赤井 伸郎

『行政組織とガバナンスの経済学』がエコノミスト賞を受賞

感謝の言葉

このような名誉ある賞を頂き心より感謝します。これまでの研究成果を、こうして少しでも認めて頂けたこと、研究者としてこれほど嬉しいことはございません。

はじめに、本間正明先生にお礼の言葉を述べさせていただきます。本間先生は、私の学部時代のゼミの先生であり、その後も大学院で指導教官としてお世話になりました。私の恩師にあたります。将来性も分からない自分を、大学院まで導いていただき、時にはやさしく時には厳しく指導していただいたからこそ、今の自分があるのだと、大変感謝しております。さらに、大阪大学大学院在籍当時、私の専門分野公共経済学では、八田達夫先生、福島隆司先生、井堀利宏先生を始め、現在東京でご活躍されている数多くの先生方のいらっしゃる良い環境の中、さまざまなスタイルの教育方針で、様々な研究ツールを学ぶことが出来ました。ここにご出席くださっている大竹文雄先生からも院生時代には共同研究を通じて数多くのことを学びました。これが、今の私にとって貴重な財産となっております。

著書について

本書は、行政組織に着目し、そのガバナンスのあり方を分析しています。組織の問題は、近年、企業統治の観点で着目されるようになり、急速に経済学的分析が行われるようになっています。一方で、行政組織に対する経済学的な分析は、まだまだ希薄であり、このような状況において、本書は、組織の契約理論を念頭に置きながら、非効率な政策を生み出す根源となる、行政組織と、そのガバナンスの欠如の問題を、理論的・実証的に分析しようとしました。

特に、その当時は問題点が指摘されながら目が背けられていた、政府組織の外郭団体(独立行政法人、地方公社、第三セクターなど)の分析に取り組んだことが、本書の価値を高めることにつながったのだと思います。現在、この組織の実態把握が、日本の行政組織ガバナンスで最も重要な要素の1つとなっていることからもそのようにいえるのではないでしょうか。
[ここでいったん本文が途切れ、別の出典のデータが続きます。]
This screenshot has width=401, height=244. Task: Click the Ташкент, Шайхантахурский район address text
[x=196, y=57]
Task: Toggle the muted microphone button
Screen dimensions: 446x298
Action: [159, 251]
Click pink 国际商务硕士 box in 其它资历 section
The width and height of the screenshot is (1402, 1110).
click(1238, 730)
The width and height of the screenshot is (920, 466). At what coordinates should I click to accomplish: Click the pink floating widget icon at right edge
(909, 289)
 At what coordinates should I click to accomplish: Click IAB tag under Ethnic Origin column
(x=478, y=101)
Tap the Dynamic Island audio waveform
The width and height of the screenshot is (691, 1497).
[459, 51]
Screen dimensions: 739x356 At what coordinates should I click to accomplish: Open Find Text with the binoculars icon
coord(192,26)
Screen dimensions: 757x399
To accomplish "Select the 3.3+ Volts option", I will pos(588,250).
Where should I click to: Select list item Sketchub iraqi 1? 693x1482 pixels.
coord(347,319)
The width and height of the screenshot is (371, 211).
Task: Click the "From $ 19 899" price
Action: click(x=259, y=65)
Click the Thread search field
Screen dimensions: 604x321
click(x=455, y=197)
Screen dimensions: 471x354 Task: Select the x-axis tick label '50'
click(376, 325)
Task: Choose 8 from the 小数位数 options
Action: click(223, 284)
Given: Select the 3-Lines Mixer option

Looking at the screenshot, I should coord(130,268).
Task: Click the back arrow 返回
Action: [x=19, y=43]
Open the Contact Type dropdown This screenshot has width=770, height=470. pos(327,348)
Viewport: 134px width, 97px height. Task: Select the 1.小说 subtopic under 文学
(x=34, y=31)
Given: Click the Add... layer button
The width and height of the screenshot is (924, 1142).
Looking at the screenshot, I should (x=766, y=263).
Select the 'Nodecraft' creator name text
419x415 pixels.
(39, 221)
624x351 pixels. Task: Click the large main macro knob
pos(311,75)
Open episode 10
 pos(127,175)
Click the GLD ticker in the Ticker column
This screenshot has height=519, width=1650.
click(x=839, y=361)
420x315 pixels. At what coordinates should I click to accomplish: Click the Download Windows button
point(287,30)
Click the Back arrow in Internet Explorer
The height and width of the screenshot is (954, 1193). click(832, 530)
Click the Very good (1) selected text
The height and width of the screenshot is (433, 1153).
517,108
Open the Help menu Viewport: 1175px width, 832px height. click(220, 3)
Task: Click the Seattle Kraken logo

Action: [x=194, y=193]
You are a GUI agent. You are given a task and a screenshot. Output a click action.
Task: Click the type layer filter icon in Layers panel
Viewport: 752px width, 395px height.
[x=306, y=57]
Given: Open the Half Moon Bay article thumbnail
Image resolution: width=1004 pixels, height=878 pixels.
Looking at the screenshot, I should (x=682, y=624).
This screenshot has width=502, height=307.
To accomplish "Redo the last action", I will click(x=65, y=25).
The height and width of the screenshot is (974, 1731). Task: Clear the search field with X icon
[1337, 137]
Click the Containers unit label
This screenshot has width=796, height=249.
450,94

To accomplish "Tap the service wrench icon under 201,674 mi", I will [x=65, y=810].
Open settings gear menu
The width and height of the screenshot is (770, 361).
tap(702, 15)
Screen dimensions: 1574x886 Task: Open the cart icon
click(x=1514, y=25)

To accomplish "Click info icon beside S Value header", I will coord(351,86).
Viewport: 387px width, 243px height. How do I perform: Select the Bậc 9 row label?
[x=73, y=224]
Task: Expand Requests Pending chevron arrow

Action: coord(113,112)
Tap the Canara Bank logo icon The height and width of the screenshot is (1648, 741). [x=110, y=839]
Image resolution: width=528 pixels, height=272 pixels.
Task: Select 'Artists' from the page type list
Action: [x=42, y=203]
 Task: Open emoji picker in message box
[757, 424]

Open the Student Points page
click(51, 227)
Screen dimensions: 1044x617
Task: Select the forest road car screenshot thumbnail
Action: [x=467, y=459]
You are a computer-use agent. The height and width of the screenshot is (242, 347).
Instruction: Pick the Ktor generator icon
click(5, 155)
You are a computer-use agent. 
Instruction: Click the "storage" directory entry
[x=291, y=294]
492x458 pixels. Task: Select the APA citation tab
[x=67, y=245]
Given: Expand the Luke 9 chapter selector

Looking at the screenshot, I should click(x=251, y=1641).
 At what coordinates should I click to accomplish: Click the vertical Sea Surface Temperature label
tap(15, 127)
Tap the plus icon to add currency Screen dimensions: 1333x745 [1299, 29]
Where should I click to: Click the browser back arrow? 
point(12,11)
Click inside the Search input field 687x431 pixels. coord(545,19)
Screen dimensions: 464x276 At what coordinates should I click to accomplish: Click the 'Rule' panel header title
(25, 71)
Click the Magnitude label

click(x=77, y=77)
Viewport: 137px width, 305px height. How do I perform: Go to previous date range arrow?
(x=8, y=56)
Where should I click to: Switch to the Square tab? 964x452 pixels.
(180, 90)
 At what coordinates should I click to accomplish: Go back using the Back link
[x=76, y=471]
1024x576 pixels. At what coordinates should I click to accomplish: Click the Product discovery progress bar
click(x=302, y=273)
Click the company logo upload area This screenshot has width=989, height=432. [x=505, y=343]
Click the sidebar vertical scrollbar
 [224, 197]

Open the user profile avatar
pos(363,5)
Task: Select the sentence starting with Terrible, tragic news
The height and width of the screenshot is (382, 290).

また、私は、制度・データはもちろんのこと、現場の方と積極的に議論し、その裏側にある要因などを見出すことが重要だと考えており、分析の際には、担当者と議論することを大事にしました。これも、分析の中身を深める上でとても必要なことであると思っております。ヒアリング調査では、研究をご理解していただけた総務省や財務省の方に担当者を紹介していただき、意義のある調査が出来ました。大変感謝しております。

今後の研究活動について

本書籍を発刊した後も、同様の分野で、ガバナンスの分析を進めております。昨年は、空港運営に関わる行財政制度の実態とそのガバナンスのあり方や、地方の有料道路に着目し、その道路を運営する道路公社のガバナンスを、数多くのヒアリングと新たなデータを下に分析しました。さらに、教育の財政制度にも興味を持っており、国の国立大学に対するガバナンスとしての運営費交付金の分析や、義務教育の財源保障制度の国際比較なども行いました。これらも含めまして、本書の続編を刊行できればと思っております。

最後に

最後になりましたが、審査委員長の石弘光先生を始め、本書の審査委員を勤めてくださった皆様方、さらに、今まで、私の仕事をずっと温かく見守ってくれている妻と息子に感謝したいとおもいます。また、本日は、息子の誕生日でもあり、将来忘れることの出来ない日となるでしょう。まだまだ未熟ではございますが、今後ともよろしくお願いいたします。ありがとうございました。